MAS rolls out measures to boost job prospects of Singaporeans in the financial sector

The Monetary Authority of Singapore will roll out a new Work-Study Support Programme to develop job-ready graduates and build a Singaporean talent pipeline for the sector.
The Monetary Authority of Singapore will roll out a new Work-Study Support Programme to develop job-ready graduates and build a Singaporean talent pipeline for the sector.PHOTO: SHIN MIN DAILY NEWS

SINGAPORE - The Monetary Authority of Singapore (MAS) announced more measures on Thursday (Nov 26) to help develop and retain a core Singaporean workforce for the financial services sector.

The measures were announced at a webinar organised jointly by MAS and the Institute of Banking and Finance (IBF), dubbed "Growing Timber". 

Mr Ravi Menon, MAS managing director of MAS and IBF chairman, said the financial sector is planning to offer 1,800 newly created jobs and 2,000 traineeships in the 12 months to June 2021, according to the central bank’s pilot employment outlook survey.

While the jobs are spread over different functions, the largest hiring demand is in technology, with 880 jobs, said Mr Menon, speaking at the event.

MAS will roll out a new Work-Study Support Programme (WSSP) that will fund 80 per cent of the internship stipend, capped at $1,000 per month, for Singaporean undergraduates who serve their internships at financial institutions.

This is to develop job-ready graduates and build a Singaporean talent pipeline for the sector.

The new scheme is part of the SkillsFuture Work-Study Degree Programme (WSDeg), which enables students to gain meaningful work experience and acquire work-relevant skills.

The financial services sector has been a major participant of the WSDeg programme since its introduction in 2017, and the WSSP will help scale the programme in strategic growth areas, said MAS.
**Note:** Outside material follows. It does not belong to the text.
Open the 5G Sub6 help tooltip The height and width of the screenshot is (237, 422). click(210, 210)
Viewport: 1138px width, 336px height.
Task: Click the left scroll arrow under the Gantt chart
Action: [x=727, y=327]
MAS will also extend the Training Allowance Grant for company-sponsored trainees by six months from Dec 31 to June 30 next year. IBF will also extend its 5 per cent additional course fee credit to cover the period. The scheme aims at boosting job retention through upskilling workers amid changing tasks and roles.

The Training Allowance Grant  will keep up the training momentum of in-demand skills, such as technology, and in new growth areas, such as green finance, said MAS.

Since the Training Allowance Grant and related measures were introduced on April 8 this year to help financial institutions and fintech firms retain staff and build longer term capabilities, there has been a 65 per cent year-on-year increase in training participation, it added.

MAS urged employers to continue to tap on the enhanced training support measures to equip locals with skills to enhance their employability in the sector.

Mr Menon said creating jobs has become the central economic challenge amid the coronavirus pandemic, and jobs have also moved to the front and centre of MAS' financial development agenda.

In Singapore, the Government has always been conscious that creating good jobs is of paramount importance. That is why in every downturn the focus of government support has been on sustaining jobs, keeping Singaporeans employed, he said.

Singapore's financial sector - which accounted for 13.3 per cent of the Republic's gross domestic product in 2019 - employed more than 170,000 workers last year. The sector created 22,000 net jobs between 2015 and 2019. About 70 per cent of those jobs went to Singapore citizens.

In the first half of 2020 - amidst the pandemic - the financial sector managed to create 1,900 net jobs, all of which went to locals.

Mr Menon said that the MAS survey showed that for over 60 per cent of the 1,800 jobs, financial institutions are looking for experienced hires or specialists.

He said a concerted effort is needed to give mid-career jobseekers the opportunity to be trained into these new job roles.

“Employers must be willing to take a calculated chance to hire and train mid-career jobseekers who have good experience but may not have all the requisite skills, but can be trained,” he said.

“Likewise, jobseekers must be willing to step out of their comfort zone, and take a stab at trying new roles and picking up new skills,” he added.

Regarding the new Work-Study Support Programme, Mr Menon said MAS has been working with the private banking industry for an indicative commitment of about 200 trainees over the next three years, and plan to expand its efforts to other growth areas such as asset management.

He urged more financial institutions to come onboard these internship programmes to help build a strong Singaporean talent pipeline for the financial sector.

The Growing Timber webinar is the first in a planned series of such events to provide a forum for the sector's key manpower issues, said MAS.

Mr Menon said the series is part of MAS' attempt to broaden and deepen its partnership with the financial industry and its professionals so as to strengthen the Singaporean core in financial services.

"Together, we can transform the Singaporean workforce into the best globally," he said.